"Perkenalkan, aku Cordon. Aku dalam perjalanan untuk melangsungkan pernikahan dengan anak kepala Walikota di dekat sini. Tapi tiba-tiba para perampok itu datang menghadang. Dan kalian lihat sendiri, mereka hampir saja menghabisiku kalau bukan karena kalian."
"Jadi di antara mereka ada ayahmu dan teman-temanmu?"
"Tidak. Ayahku sudah meninggal beberapa tahun lampau. Mereka adalah orang-orang di kotaku yang turut mengiringiku." Kemudian pemuda itu balik bertanya."Kalau aku boleh tahu, kalian mau ke mana?"
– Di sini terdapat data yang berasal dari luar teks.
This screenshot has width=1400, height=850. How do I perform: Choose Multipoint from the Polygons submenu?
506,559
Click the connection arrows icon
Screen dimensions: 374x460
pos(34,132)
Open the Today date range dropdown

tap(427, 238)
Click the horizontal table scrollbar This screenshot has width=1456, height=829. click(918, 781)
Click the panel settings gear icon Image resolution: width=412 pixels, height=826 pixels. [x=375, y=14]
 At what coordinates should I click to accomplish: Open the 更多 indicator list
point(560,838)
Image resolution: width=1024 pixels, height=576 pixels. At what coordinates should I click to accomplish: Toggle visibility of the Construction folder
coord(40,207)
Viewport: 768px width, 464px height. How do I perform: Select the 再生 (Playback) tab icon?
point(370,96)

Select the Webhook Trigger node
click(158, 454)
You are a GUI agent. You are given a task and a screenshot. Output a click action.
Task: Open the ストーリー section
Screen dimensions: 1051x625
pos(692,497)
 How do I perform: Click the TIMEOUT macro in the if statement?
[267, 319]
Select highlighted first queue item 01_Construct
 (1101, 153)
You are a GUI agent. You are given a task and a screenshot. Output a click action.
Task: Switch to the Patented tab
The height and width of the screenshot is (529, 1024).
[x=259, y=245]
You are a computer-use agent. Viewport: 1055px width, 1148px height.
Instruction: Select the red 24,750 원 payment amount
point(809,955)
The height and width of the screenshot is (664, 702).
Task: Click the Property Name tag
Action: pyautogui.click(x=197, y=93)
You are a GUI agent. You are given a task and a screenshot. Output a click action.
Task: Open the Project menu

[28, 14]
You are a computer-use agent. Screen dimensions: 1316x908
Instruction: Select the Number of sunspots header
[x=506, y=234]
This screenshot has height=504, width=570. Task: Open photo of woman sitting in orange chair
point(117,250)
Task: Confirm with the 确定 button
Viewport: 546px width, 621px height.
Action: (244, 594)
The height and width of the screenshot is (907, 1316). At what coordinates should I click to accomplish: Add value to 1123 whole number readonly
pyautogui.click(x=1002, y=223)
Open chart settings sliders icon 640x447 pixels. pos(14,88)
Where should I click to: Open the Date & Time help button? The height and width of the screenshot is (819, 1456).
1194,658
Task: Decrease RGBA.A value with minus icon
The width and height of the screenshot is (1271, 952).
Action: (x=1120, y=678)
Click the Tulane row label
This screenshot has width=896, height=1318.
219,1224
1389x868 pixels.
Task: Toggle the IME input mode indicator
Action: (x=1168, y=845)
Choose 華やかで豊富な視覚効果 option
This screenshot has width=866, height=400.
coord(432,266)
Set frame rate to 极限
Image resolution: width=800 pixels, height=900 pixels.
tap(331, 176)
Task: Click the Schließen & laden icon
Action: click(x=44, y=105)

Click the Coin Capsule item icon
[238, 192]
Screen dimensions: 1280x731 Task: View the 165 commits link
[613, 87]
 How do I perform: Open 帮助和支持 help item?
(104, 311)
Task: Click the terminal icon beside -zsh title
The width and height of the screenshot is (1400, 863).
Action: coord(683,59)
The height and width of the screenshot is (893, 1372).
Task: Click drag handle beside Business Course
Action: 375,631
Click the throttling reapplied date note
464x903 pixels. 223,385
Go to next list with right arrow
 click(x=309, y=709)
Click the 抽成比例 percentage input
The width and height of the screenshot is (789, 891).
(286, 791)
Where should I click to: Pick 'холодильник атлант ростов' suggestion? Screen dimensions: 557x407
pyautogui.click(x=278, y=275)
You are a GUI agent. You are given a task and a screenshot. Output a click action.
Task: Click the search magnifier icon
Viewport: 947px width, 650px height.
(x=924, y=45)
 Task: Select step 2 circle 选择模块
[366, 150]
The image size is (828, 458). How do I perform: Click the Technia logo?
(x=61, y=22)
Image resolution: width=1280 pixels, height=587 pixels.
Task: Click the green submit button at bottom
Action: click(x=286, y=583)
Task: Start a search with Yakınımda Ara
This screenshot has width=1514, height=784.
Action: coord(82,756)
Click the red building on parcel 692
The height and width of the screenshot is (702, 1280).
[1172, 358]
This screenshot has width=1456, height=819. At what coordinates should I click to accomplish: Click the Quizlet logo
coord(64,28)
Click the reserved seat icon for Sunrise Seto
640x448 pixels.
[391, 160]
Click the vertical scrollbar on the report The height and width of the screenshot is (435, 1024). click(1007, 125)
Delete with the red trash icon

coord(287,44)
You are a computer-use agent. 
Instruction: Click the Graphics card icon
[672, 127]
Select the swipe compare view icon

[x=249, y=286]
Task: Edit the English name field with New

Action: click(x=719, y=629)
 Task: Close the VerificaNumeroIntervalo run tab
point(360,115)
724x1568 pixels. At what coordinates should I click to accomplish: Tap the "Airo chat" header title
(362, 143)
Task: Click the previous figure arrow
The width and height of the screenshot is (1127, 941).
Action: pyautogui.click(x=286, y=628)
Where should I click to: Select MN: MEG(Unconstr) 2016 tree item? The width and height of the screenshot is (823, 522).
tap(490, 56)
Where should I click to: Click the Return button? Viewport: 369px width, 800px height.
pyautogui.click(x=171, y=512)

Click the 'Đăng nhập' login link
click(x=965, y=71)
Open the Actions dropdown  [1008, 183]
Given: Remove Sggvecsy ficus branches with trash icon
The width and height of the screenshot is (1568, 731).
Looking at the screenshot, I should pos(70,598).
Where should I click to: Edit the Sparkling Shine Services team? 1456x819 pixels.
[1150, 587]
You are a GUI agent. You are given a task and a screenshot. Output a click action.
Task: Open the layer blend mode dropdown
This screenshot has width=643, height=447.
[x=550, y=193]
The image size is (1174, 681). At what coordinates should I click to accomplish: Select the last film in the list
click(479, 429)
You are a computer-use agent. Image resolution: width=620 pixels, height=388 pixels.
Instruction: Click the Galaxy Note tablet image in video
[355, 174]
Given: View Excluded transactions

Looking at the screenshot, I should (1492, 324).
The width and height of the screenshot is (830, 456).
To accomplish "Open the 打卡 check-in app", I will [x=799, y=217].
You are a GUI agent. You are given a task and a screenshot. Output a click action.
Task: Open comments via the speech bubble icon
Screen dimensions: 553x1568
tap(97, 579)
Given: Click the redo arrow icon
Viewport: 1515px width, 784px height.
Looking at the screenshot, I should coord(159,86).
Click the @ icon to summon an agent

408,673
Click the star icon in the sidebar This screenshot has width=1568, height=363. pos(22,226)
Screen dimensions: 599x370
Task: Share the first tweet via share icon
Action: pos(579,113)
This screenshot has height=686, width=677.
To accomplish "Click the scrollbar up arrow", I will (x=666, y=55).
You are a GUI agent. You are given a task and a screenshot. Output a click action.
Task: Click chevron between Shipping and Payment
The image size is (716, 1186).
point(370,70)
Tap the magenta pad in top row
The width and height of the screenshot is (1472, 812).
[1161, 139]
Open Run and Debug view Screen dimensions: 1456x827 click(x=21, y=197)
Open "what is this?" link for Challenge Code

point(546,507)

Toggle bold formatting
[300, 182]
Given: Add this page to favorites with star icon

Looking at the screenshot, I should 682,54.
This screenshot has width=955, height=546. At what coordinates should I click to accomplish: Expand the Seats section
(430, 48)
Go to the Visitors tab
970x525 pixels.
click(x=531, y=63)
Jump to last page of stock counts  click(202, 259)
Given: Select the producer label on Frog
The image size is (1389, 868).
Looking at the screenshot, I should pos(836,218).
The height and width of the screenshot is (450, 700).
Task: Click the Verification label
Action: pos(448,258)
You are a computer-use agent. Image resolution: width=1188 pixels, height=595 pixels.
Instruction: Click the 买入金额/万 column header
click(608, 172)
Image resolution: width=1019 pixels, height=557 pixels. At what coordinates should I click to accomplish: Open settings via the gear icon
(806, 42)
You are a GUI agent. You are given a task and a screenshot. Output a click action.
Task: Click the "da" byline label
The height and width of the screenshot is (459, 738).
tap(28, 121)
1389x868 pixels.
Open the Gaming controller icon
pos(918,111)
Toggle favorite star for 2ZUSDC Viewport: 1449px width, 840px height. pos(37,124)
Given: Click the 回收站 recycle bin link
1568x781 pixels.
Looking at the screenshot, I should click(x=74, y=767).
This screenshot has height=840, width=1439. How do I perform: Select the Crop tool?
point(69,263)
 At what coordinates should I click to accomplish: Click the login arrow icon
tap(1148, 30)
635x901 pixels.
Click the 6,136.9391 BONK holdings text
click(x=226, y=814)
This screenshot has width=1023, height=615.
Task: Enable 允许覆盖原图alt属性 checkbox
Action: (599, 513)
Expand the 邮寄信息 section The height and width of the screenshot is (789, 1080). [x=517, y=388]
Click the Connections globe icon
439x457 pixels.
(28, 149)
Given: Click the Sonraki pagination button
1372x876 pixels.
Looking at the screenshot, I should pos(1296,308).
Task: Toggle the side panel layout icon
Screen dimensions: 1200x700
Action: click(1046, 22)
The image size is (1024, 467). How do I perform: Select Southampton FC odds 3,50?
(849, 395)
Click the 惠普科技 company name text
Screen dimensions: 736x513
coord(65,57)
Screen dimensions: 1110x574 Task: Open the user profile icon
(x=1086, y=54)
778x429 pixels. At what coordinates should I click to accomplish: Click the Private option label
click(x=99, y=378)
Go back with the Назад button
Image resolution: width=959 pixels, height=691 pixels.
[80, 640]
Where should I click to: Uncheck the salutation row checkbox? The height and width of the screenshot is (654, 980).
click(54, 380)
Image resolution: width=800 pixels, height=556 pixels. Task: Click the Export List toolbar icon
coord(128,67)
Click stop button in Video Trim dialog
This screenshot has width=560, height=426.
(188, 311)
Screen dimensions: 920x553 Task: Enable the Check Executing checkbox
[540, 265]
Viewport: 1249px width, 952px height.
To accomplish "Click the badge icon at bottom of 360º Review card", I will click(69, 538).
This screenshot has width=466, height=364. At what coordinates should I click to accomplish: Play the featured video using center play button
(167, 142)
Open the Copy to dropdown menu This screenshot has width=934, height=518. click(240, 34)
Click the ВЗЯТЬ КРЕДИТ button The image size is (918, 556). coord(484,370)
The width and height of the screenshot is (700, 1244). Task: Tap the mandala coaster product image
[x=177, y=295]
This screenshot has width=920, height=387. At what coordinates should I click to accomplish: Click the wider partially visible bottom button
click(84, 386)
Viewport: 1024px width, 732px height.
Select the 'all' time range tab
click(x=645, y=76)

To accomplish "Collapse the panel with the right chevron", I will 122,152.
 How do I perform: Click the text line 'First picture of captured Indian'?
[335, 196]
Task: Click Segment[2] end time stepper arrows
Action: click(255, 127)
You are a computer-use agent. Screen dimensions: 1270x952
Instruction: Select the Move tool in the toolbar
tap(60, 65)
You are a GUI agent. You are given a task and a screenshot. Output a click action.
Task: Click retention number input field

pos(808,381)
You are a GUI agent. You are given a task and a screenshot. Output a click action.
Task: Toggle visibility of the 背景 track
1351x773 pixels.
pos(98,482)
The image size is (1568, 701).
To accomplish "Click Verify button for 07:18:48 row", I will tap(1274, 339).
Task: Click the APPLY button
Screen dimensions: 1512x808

Eton menceritakan tujuan perjalanan mereka pada pemuda itu. Mengetahui lokasi tujuan yang sama, maka pemuda itu menawarkan Cloud dan kawan-kawan untuk melakukan perjalanan bersama. Perjalan ke kota itu tidaklah dekat seperti yang dibayangkan. Sehingga pada sore hari, mereka memutuskan untuk beristirahat sambil menyantap hewan buruan.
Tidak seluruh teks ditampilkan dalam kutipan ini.